Amnesia? They were seriously going with the classic--and classically overused--amnesia plot? The chances of someone wandering a street honestly not knowing who she was were--as Derek would point out--statistically improbable. To the nth degree.
She peered at me. "Did you say Chloe?"
"Right. Chloe Saunders. We--"
"I know you, don't I? It's..." Her eyes went wide. "Oh my God, yes. Chloe. Lyle House. We..." Her eyes rounded, and she grabbed my arm. "We need to get out of here."
Uh-huh. I saw that plot twist coming.
She continued. "There are men. They...I don't remember--" She looked around. "Where are we?"
"North Bay, Ontario."
Her face screwed up.
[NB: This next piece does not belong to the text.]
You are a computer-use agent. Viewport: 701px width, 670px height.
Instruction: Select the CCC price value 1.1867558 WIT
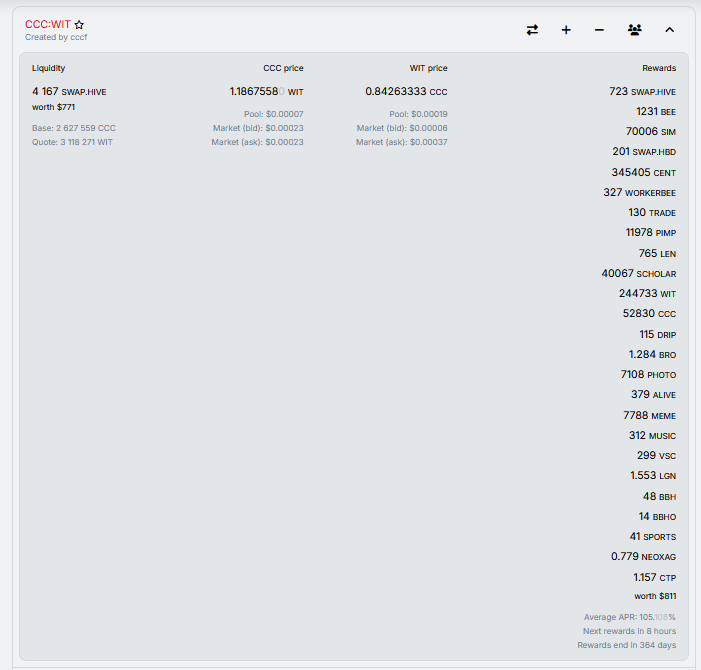click(266, 91)
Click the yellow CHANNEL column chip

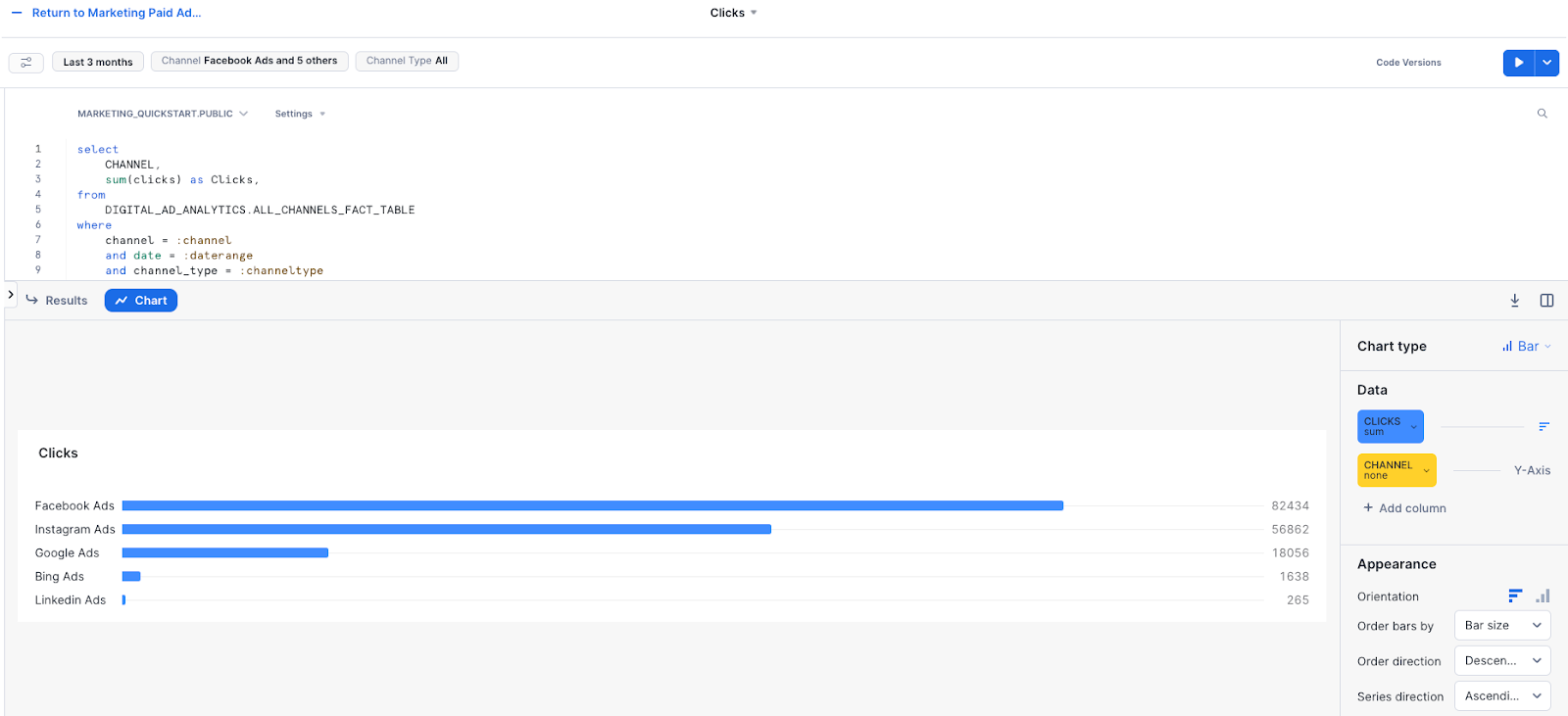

It was a good try, but her acting ability is strictly small-town community theater.
Her eyes widened again. "They put me here to find you. Or so you'd find me."
Yep, that'd be my guess.
She looked around, still grasping my arm. "Come on! We need to get out of here!"
I cast a glance down the darkened street. No sign of Derek, but I had to trust he was there. I took off after Rae.
Six
I followed Rae, our footfalls echoing down the empty street. It had rained while we were in the theater. The light drizzle had cleared up before I'd come out, but it had left the road shimmering under the streetlights. Droplets plinked into puddles, adding to the air of desolation. A noir crime-thriller stage. Silent, vacant and hazy with the gauzy sheen of rain.
We passed shop after shop, all of them closed, some permanently. When I strained, I could make out distant music, maybe from a bar, but it was far away. The only place open on this block was the movie theater, and once the shows were on, the streets emptied. I was sure they weren't completely empty, though. Someone was watching us. And I had a good idea where he or she waited: in the direction Rae was leading me.